- _WORK ITEM_
In the records that follow, find each line with the word "About" and copy it.

[Dataset entries]
++++++++++++++++++++
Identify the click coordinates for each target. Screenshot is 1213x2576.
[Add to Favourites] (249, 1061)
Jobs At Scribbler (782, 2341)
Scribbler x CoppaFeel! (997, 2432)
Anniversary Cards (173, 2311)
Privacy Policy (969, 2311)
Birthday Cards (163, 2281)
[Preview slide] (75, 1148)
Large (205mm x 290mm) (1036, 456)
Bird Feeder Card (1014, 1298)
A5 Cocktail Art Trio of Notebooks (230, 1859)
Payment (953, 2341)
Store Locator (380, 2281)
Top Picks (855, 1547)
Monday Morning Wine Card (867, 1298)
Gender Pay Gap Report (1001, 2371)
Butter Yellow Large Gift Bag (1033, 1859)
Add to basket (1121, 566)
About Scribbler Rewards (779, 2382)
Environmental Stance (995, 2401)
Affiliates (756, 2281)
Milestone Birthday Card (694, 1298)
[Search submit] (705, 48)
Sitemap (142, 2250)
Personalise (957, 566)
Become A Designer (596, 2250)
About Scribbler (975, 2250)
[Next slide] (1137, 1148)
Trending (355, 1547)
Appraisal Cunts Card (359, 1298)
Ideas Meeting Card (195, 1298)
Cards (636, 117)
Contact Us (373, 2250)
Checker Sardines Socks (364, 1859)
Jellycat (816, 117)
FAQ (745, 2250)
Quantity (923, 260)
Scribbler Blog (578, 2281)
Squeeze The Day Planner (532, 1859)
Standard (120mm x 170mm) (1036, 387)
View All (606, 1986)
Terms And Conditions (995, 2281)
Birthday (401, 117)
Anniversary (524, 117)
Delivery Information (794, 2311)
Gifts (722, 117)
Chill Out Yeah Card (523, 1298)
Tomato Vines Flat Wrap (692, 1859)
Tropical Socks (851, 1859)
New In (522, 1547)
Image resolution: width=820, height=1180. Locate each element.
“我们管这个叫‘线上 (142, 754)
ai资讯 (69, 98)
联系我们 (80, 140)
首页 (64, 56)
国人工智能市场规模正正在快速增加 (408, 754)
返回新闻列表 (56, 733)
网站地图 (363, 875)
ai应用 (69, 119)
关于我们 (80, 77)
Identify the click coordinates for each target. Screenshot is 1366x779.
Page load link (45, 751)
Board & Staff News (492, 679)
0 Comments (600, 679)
++++++++++++++++++++
- _EXERCISE RESULT_
About Scribbler Rewards (779, 2382)
About Scribbler (975, 2250)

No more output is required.